Prompt 2: Question-Answering
{story from character_name’s perspective from Prompt 1}
Answer the following question:
{question}
Template
Prompt 1: Perspective taking
Mary is a professor at the University of Somewhere. She has been teaching economics for 20 years. Recently, she has noticed that the overall quality of the assignments submitted has improved, but test scores have dropped in her macroeconomics course. Students have been using ChatGPT to complete their assignments. They are also spending less time on the material week over week.
What does Mary know?
Prompt 2: Question-Answering
What resources does Mary need in order to support her teaching in this course?
5. Step-back prompting
Ever find yourself pausing for a deep breath before jumping into a complex problem? That's not just you being cautious—it's a smart strategy! Step-back prompting takes advantage of this natural tendency to think before you act by applying it directly to how we interact with language models.
Step-back prompting does this by tapping the strategy humans use when faced with a complex problem: considering the broader context first. This allows us to draw on high-level concepts and first principles to craft our answers. An example might be recalling the laws of physics before tackling a specific question about temperature.
Here's how the process works. You first ask the LLM a "step-back question" to set the stage, then use that broader perspective to inform the answer to your main query. The step-back question is generally more abstract and simpler than your targeted question. It often involves generating a broader list of options or a summary, setting the stage for a more focused follow-up.

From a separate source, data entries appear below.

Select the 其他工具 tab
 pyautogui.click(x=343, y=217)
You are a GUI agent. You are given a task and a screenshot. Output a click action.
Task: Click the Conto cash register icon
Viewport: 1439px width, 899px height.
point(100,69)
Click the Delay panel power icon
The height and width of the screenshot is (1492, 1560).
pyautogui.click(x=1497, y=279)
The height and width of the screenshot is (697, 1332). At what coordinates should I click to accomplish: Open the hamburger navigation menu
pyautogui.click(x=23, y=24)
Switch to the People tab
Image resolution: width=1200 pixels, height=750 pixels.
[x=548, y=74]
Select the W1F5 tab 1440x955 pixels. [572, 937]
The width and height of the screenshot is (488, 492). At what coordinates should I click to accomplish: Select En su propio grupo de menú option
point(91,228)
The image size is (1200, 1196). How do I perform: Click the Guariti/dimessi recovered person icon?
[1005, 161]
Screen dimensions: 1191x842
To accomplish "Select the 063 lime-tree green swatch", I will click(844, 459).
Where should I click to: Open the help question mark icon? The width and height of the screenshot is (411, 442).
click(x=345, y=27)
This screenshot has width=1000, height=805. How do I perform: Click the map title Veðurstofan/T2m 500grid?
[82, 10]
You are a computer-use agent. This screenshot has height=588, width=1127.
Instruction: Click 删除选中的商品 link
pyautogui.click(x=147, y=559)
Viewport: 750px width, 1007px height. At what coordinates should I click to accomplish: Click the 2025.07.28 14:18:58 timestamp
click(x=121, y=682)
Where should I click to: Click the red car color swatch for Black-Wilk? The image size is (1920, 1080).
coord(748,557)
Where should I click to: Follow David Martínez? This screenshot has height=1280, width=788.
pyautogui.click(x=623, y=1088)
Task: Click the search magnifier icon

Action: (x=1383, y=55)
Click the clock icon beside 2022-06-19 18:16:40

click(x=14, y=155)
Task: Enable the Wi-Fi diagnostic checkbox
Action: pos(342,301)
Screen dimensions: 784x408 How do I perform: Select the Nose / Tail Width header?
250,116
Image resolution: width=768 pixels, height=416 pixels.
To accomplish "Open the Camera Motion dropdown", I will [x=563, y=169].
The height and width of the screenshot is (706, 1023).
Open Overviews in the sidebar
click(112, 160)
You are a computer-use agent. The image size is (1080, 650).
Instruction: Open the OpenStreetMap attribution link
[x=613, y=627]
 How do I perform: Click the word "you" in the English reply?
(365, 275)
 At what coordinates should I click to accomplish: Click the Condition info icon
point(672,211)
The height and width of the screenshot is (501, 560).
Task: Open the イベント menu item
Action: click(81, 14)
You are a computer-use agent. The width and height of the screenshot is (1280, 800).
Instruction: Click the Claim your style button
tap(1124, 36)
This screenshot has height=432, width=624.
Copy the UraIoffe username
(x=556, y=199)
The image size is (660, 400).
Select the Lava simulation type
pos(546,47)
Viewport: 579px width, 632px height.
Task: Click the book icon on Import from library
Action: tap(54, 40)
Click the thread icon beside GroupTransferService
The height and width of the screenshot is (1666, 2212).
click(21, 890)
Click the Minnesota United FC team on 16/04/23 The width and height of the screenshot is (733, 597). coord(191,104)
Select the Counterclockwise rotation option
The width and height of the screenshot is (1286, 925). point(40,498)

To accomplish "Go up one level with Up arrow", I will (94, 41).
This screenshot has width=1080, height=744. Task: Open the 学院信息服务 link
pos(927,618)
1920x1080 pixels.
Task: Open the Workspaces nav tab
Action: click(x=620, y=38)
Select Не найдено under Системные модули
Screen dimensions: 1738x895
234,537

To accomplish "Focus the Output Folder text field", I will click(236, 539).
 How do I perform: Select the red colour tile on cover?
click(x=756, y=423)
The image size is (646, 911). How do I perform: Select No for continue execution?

Although it was initially set up to try to pull correct information out of longer text (and it is useful for that), I find this more useful as a formalization of what many of us already do when brainstorming with AI: start by asking the LLM for a wide range of options, then refine these choices based on more specific criteria. Essentially, you go wide first (step-back) to establish the context, then zero in (Question) on what you need. For example, you might consider who the most popular musicians were in 1988 before deciding whose musical contributions best fit with a specific narrative arc.
Example:
Step-back question: Who were the spouses of Anna Karina?
Original question: Who was the spouse of Anna Karina from 1968 to 1974?
Step-back question: What major tech developments have happened in the last two years?
Original question: What tech developments should we cover in our next podcast season?
Conclusion
I'm always excited when I get to try and test new advanced prompting methods because the evolution of the prompting methods reflects our growing understanding of how AI "thinks" and our continuing quest to make technology more adaptable to our needs.
While I won't be giving up my favorite advanced style, the Flipped Interaction Pattern, I've started integrating these other approaches to my workflow, especially in my brainstorming and strategy work. I hope you will too.